The first thing I did was do some counting statistics to see the distributions of how many iterations are performed. The following plot shows results from a 1 year simulation at BCI, using a forest inventory initialization.

Top Left Panel: Histogram of counts needed to converge on the outer loop (stability parameter) Top Right Panel: Histogram of the final residuals in the C_i loop, using the existing formulation. The red-line is the residual error criteria for success Bottom Left Panel: Histogram of an ALTERNATIVE way to formulate the residual in the C_i loop, assuming that the residual is the change in C_i from previous time-point, normalized by the canopy CO2 partial pressure.

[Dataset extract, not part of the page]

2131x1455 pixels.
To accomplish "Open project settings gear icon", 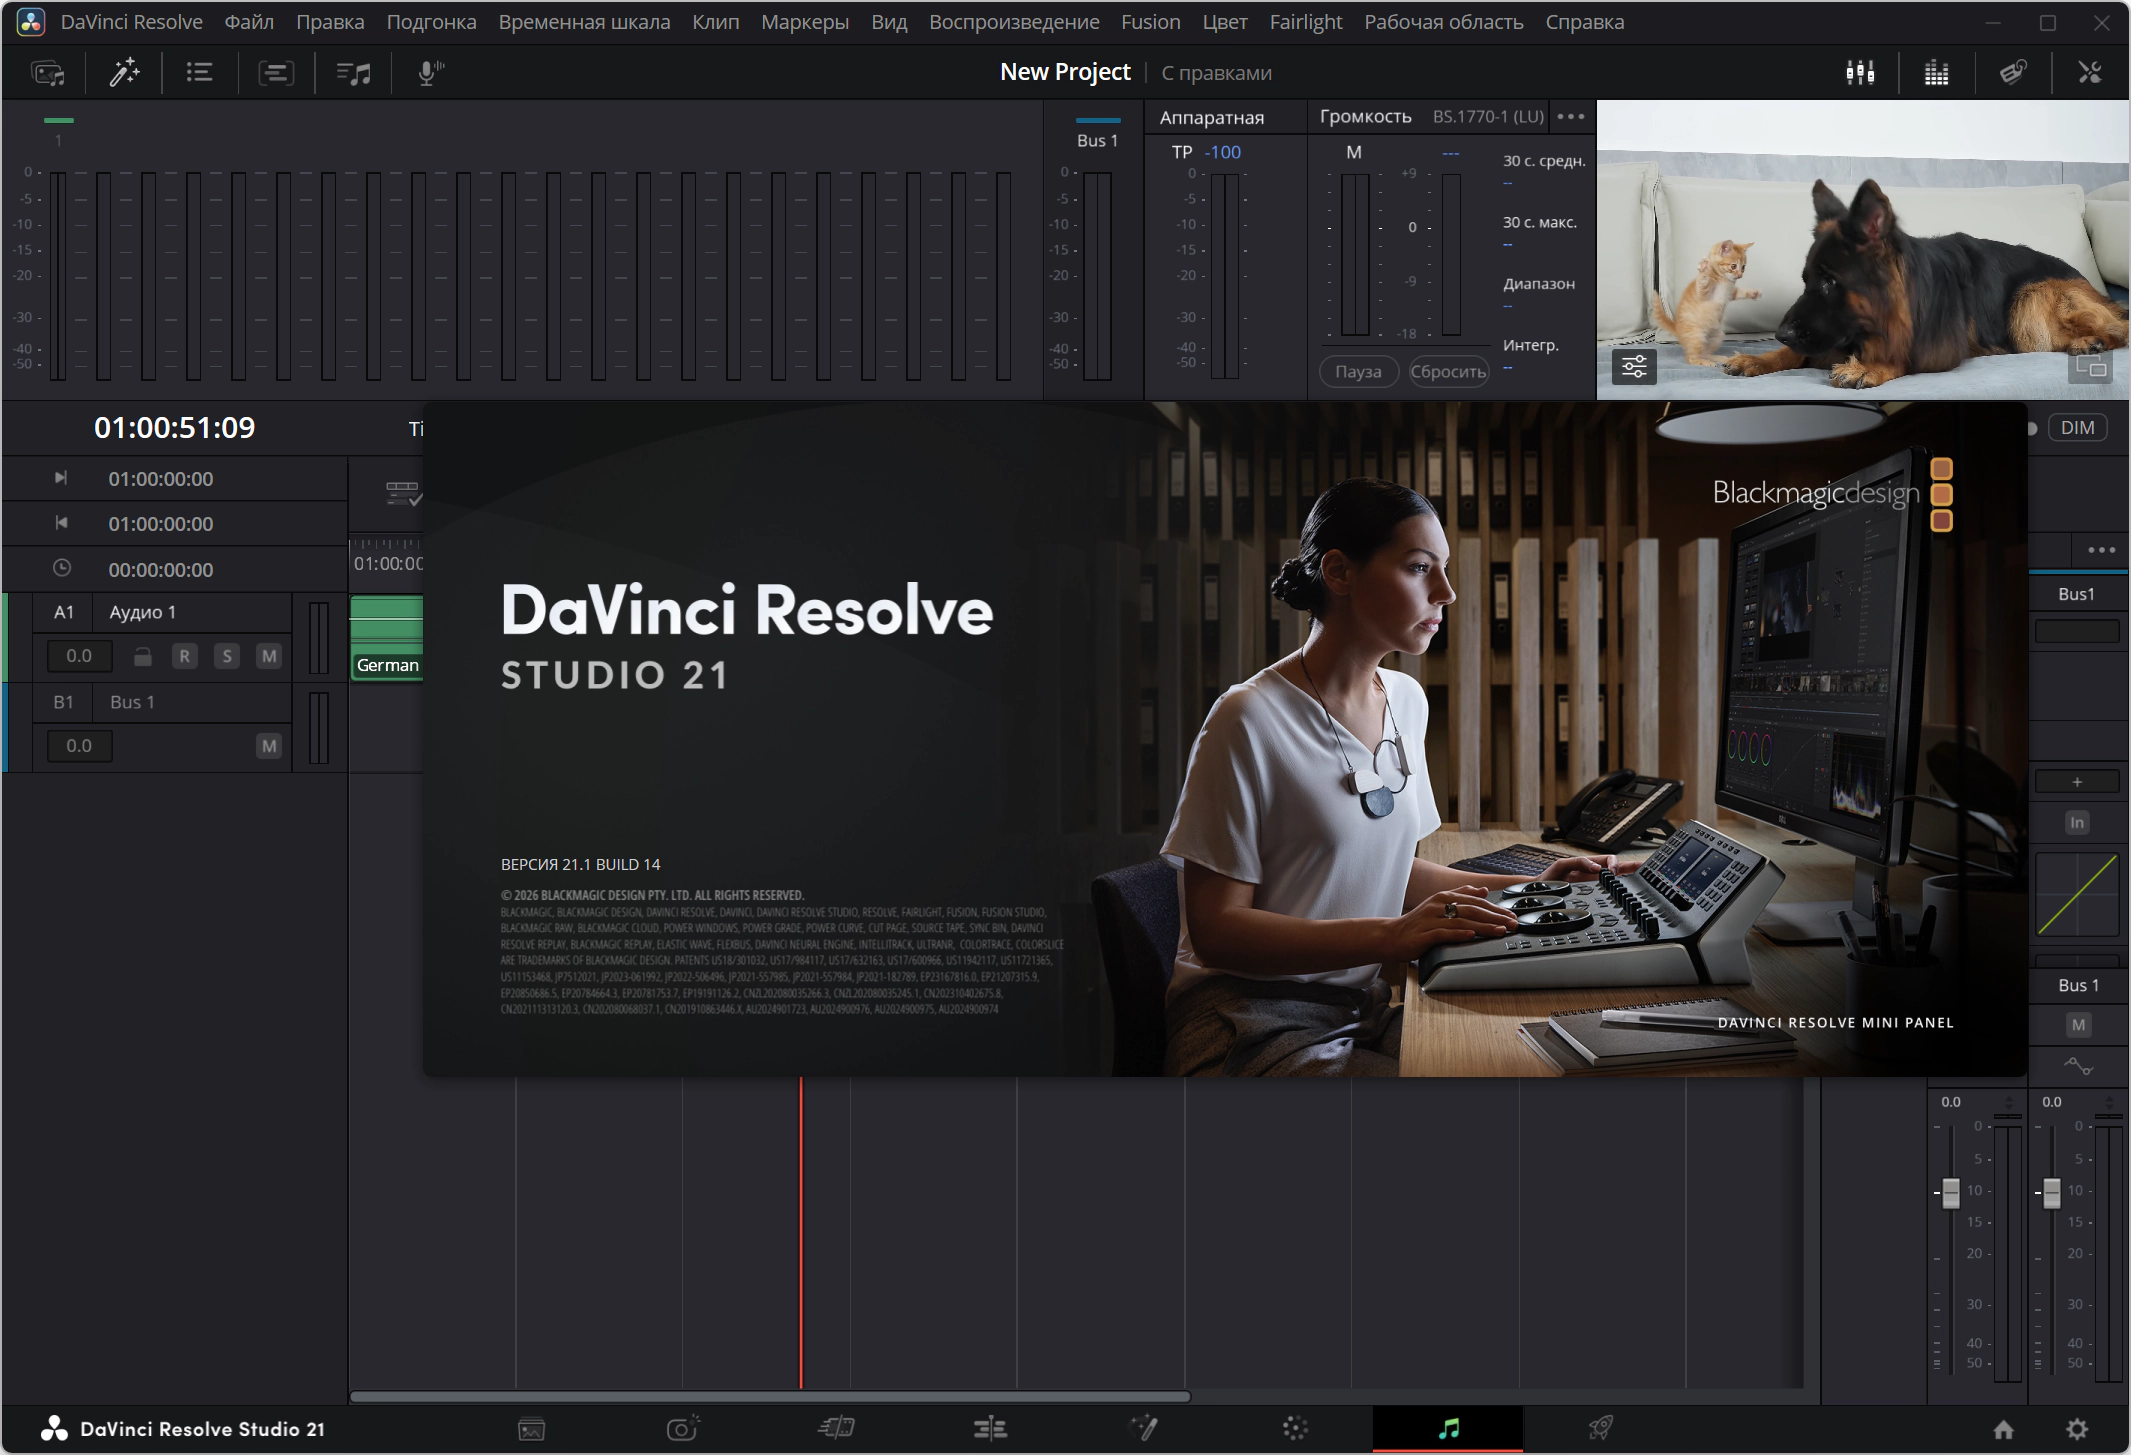I will (2077, 1429).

Bottom Right Panel: Histogram of the number of inner loop counts for C_i (which is capped at 5. Spoiler alert, almost every single iteration attempt used up 5).

quad-bci-v1

So all iterations used up the max 5 attempts. Also, it seemed that the residual is strangely formed. Why is it the difference in C_i normalized by air-pressure and not CO2 partial pressure which should have the same units? I can't rectify the units on the current formulation, it is pascals of partial pressure divided by atmospheric pressure * 1 million? (maybe they thought that C_i was in units of PPM?) But it seems incredibly strict, the residuals at completion (due to step-count maxed) are all way above the error limit.

I was curious if there would be a significant shift in how many iterations were required, if I changed both the way the residual is formed, and gave it a lower success threshold of 1e-5. The residual that is evaluated here is the change in C_i divided by air CO2 partial pressure (which are the same units Pa, and similar magnitudes).

quad-bci-v2

My take home from this exercise is that by adjusting the form of the residual there is a very modest effect on how quickly it converges. Keep in mind here that the physics was not changed, nor was the algorithm changed that searches for a solution.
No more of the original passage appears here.